I’m not convinced that the first time they read this letter, they were supremely eager to take its advice.  I know I wouldn’t be.  And if the letter was sent only to me, I might stick in a drawer and forget about it.  But now, Paul had gone to meddlin’…and it was up for discussion for the whole church to think and pray. 

Sometimes we want instantaneous results.  We want everything to be smoothed over before the next big family get together – even if It just gets shoved under the carpet and not really dealt with.  Paul’s letter is forcing them to deal with it. 

Yes, there are real issues to grapple with.  What would their decision be?  We know from the end of the note that Paul assumes they will make the right decision.  He tells them to prepare a room because he hopes to return some day to see what this new community would look like.  He never does see it.  He dies a prisoner in Rome.

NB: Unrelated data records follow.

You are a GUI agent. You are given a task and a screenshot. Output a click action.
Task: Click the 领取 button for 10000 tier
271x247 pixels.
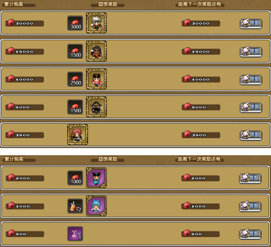click(251, 79)
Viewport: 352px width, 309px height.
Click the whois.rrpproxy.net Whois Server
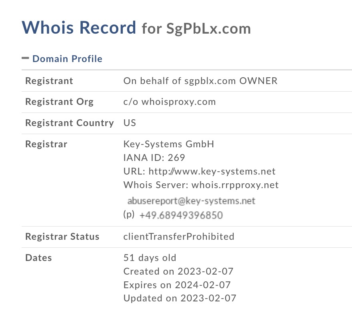[x=235, y=185]
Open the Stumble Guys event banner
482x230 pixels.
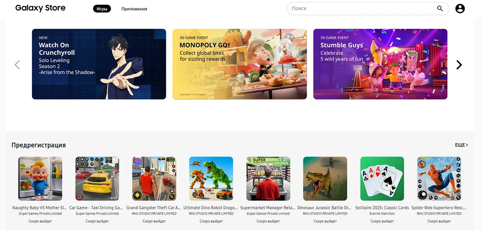[380, 64]
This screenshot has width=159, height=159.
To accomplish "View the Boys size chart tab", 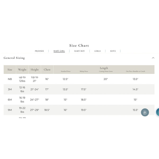I will (113, 51).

In fact, we don’t know if Paul ever found out what the Colossian church decided. In fact, scripture never tells us what happened.  It’s left open.  It’s an example that we are urged to follow in faith.

Remember This: 
God is still at work, even when it isn’t obvious.

When we are facing issues in our life, when things don’t go our way, this is one statement we must hang our hat on.  When we take stock of our life, when we reflect on our past, it’s so much easier to see where God’s hand was moving us to the left or to the right, where he kept us on course, in spite of our best efforts at times.  Because of that past confidence, we can rest in the assurance that God holds the future in his hands –that we can lean on his everlasting arms, that we can trust him even in the dark.

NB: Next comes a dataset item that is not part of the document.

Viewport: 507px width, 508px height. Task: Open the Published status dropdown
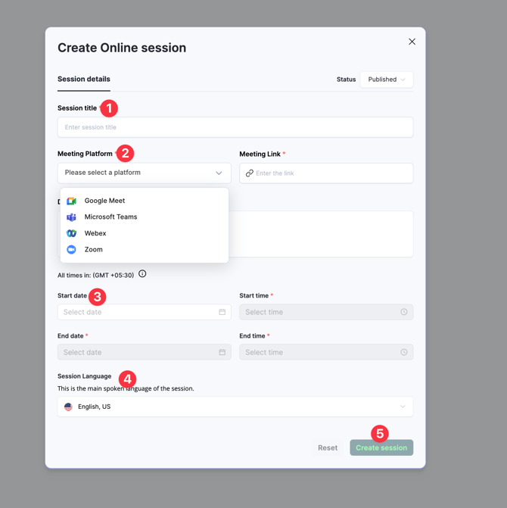point(387,79)
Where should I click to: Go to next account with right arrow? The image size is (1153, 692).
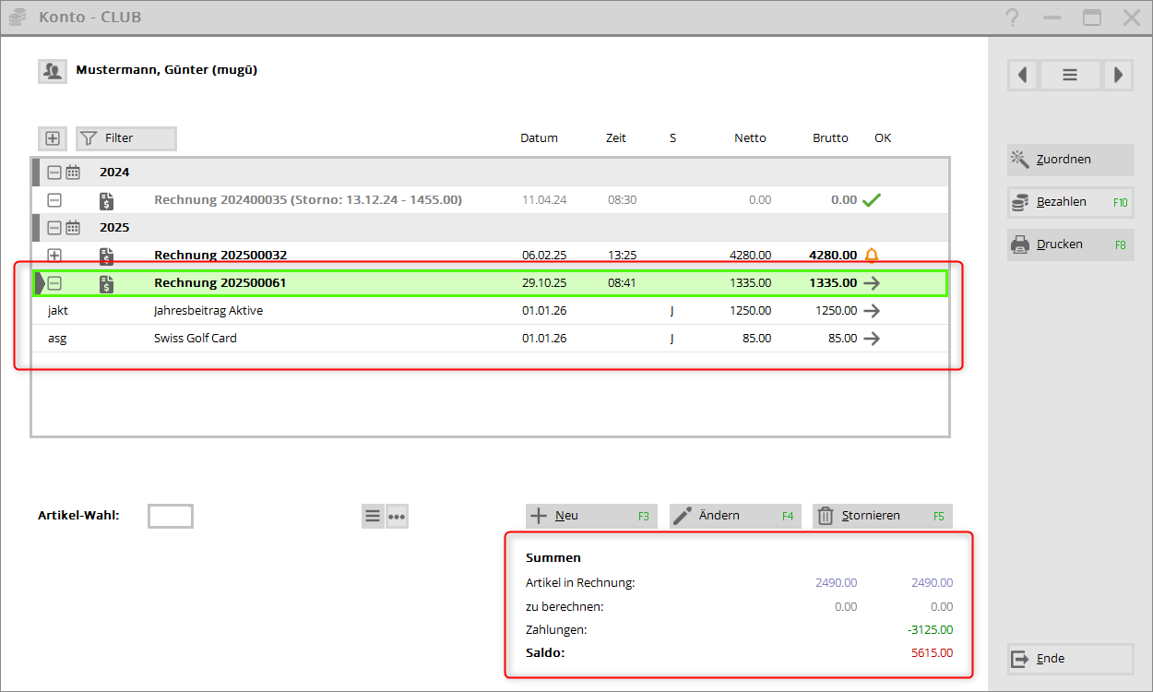(x=1118, y=76)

I’m not a fan of roller coast rides.  I’m even more freaked out about the ones in the dark – Like Space Mountain in Disneyland.  I prefer to know where I’m going.  I prefer to have it obvious to me how the engineers designed the bends and loops so I know for sure I’ll come out OK.  But in the dark, I just need to trust that the people who got off the ride safely before me, and the engineers who spent time building it – gives me the assurance that I will make it through too.

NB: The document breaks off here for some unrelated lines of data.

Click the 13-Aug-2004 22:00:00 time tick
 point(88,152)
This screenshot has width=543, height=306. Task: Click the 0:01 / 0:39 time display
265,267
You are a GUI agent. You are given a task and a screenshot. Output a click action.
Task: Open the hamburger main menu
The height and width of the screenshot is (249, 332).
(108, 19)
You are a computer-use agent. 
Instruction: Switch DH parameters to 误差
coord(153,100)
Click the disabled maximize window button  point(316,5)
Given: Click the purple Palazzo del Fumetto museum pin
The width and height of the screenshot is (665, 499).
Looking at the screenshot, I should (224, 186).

Even in the twist and turns of life, God will get us to the end safely.

In the end, I think the Colossian church and Philemon settled on their values.  I believe they opted to shock their neighbors with radical forgiveness.  I believe they followed Paul’s exhortations, welcomed back Onesimus, forgave his debts, elevated his social status to be an equal, and continued the powerful work they were doing.

Why do I believe that?  Because if the Colossian church didn’t want to follow Pauls’ advice, they would have burned this letter.  And because history records that about 50 years later, the church at Ephesus, a city just down the road from Colossians, has an elderly bishop named Onesimus.  It is here at that time early in the 2nd century, that the letters of Paul are first collected as the New Testament writings are being put together.  The short letter of Philemon showed the early church the power and success of forgiveness, the breakdown of all barriers of race, ethnicity, and class – that were to be the marks of every future congregation.  Yes, God is still at work, even when it is not obvious.

Is your faith demonstrating to others that you are ready to forgive those who betray you?

Oh, yes.  It’s hard.  No one said it was easy.  But no one said you had to go it alone either.  This is the mark of a true Christian – pushing past the scars inflicted by the sin infused lashing outs of people – and receiving the balm of Gilead – the peace of Christ, the healing of the Holy Spirit.
Yes, it may take time.  Yes, it is a journey.  But is one where both you and the offender can find joy and strength in the arms of Christ.  This is the gospel message.